** Opening Exercise data block **

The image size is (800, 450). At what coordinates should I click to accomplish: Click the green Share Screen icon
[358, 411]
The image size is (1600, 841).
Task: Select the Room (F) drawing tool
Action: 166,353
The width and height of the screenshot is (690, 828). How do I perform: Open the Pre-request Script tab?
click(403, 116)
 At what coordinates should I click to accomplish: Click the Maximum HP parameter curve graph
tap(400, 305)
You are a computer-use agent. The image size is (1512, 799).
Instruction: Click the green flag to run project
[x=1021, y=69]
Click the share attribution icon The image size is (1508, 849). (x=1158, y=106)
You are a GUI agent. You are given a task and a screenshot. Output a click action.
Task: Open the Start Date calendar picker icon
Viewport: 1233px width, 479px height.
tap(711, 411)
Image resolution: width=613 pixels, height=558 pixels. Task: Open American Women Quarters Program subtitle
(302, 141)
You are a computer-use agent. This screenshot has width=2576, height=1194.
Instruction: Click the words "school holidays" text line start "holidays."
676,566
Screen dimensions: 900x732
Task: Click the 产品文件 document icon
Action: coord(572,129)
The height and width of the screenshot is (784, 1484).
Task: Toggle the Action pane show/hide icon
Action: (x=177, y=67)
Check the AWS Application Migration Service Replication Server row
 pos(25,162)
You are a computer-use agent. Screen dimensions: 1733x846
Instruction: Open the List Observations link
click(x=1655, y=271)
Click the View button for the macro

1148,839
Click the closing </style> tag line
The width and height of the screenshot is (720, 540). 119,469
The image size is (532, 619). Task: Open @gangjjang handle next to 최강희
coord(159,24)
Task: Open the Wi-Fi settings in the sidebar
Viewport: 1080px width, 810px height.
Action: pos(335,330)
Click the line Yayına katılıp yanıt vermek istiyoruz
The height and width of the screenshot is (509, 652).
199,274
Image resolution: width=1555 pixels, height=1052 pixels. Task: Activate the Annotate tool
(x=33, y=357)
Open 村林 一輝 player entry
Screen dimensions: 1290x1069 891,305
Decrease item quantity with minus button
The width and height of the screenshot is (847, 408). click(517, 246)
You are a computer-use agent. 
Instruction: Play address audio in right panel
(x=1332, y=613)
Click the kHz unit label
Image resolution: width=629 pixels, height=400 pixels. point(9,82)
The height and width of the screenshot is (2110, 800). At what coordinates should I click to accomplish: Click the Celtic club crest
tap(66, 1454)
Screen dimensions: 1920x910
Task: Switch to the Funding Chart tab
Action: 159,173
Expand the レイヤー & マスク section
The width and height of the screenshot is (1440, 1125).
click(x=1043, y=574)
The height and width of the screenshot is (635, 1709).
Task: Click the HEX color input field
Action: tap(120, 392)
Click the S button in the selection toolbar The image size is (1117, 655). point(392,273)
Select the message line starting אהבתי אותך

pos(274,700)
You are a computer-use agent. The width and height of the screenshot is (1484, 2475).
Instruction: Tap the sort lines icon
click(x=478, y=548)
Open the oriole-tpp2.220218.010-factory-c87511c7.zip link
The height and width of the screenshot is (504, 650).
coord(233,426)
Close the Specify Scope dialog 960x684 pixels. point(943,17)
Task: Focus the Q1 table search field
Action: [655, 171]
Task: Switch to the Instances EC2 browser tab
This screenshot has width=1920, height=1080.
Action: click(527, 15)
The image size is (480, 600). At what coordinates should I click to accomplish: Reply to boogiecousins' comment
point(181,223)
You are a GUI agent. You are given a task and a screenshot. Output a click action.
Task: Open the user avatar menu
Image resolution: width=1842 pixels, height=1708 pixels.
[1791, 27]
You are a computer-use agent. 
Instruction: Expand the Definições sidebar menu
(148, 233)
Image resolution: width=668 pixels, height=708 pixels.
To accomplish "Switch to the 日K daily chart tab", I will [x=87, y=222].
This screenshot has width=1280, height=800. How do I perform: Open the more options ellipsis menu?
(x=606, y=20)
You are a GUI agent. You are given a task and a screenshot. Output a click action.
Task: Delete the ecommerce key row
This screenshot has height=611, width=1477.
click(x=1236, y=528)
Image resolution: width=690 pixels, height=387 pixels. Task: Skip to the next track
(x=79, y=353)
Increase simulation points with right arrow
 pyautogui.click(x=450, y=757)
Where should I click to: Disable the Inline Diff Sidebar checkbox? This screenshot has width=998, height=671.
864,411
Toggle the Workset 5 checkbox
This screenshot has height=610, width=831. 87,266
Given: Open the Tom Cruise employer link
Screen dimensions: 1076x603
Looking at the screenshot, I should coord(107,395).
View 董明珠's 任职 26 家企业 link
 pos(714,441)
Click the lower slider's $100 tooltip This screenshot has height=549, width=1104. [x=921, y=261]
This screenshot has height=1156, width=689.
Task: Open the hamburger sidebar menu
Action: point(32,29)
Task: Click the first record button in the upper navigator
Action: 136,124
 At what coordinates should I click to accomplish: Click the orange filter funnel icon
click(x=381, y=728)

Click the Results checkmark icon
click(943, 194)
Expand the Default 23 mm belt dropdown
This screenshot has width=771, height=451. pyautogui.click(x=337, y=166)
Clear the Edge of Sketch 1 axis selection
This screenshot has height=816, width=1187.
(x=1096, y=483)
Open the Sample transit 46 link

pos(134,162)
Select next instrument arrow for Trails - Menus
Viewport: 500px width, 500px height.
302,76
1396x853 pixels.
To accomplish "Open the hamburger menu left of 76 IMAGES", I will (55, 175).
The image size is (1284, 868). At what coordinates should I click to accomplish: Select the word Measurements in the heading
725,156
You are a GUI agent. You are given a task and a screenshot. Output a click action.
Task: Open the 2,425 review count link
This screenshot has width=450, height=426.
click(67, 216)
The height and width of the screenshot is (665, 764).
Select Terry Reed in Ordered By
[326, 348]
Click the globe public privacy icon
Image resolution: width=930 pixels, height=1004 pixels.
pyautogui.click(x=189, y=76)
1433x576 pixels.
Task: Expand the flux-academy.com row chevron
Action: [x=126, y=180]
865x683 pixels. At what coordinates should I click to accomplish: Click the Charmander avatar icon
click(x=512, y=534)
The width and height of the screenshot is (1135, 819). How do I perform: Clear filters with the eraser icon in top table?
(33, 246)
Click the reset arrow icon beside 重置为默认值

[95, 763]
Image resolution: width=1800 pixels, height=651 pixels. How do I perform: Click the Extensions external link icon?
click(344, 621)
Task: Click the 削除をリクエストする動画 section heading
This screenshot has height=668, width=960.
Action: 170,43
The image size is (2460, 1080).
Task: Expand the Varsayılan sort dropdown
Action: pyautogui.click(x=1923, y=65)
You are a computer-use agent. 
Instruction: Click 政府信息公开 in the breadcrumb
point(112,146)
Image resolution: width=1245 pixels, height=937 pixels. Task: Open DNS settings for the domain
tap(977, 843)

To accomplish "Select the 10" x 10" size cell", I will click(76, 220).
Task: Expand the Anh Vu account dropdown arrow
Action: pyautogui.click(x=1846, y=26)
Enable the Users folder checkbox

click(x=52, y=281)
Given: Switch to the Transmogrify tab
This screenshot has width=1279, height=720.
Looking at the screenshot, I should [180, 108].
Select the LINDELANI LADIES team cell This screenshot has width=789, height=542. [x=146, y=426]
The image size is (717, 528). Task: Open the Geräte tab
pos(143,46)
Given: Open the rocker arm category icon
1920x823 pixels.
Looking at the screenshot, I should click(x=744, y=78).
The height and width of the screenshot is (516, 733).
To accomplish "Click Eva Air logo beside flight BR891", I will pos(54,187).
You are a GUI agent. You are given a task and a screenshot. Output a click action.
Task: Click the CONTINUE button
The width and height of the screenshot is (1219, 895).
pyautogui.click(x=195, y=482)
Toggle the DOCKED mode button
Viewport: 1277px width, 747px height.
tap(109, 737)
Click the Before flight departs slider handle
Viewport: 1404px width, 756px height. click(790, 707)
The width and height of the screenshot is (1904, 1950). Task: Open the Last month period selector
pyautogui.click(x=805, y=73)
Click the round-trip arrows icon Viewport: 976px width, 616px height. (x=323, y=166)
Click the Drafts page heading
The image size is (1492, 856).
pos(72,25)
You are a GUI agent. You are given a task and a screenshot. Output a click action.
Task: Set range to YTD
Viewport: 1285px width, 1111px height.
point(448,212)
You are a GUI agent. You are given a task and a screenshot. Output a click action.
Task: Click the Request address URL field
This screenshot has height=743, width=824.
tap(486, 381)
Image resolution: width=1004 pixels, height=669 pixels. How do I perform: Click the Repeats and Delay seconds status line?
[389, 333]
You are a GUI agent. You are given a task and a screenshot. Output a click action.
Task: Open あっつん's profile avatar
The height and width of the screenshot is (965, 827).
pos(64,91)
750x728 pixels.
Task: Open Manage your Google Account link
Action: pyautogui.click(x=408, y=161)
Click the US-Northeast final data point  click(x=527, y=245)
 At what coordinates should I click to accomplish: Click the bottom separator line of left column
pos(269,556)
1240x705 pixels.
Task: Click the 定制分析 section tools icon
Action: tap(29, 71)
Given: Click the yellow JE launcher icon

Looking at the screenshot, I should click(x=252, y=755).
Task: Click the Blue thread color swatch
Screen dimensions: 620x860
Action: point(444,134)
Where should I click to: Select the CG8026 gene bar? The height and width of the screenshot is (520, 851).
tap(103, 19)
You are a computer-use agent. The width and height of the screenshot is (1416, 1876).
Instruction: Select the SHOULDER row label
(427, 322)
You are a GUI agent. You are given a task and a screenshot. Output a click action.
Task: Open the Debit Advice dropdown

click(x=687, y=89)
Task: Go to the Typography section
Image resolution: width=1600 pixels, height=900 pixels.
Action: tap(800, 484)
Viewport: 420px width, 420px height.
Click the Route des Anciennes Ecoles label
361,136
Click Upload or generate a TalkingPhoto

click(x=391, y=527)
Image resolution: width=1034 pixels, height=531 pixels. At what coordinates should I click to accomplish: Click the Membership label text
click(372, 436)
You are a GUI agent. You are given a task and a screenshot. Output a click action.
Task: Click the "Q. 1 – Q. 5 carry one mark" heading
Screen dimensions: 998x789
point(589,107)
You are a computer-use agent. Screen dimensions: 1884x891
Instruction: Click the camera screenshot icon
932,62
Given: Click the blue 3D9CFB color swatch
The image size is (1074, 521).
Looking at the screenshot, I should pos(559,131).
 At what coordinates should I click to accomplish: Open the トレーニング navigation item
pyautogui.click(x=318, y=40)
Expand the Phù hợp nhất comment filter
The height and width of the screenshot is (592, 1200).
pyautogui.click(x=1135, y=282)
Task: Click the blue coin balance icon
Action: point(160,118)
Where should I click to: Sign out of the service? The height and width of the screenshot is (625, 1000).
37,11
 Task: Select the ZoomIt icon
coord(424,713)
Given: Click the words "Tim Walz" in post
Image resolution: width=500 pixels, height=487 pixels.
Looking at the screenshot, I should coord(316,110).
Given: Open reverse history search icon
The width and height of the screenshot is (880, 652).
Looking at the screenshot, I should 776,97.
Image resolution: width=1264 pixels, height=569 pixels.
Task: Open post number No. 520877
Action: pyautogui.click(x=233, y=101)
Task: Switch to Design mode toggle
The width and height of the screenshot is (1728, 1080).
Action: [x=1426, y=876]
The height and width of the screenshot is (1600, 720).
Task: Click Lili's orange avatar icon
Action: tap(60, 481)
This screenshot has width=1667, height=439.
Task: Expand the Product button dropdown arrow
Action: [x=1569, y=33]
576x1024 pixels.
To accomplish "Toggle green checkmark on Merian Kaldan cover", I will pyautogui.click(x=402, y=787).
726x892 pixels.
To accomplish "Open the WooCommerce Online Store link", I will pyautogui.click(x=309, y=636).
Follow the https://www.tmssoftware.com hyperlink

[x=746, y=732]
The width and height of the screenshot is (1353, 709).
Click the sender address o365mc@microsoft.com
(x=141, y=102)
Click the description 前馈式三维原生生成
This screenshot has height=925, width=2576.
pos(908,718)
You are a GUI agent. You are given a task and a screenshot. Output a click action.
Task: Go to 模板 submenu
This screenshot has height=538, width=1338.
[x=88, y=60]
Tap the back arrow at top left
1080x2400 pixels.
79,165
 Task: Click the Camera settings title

** Closing Exercise data block **

**Your task**
Could you state how many lines in the data hold the word "mode"? Only the number should be given.

**Answer space**
2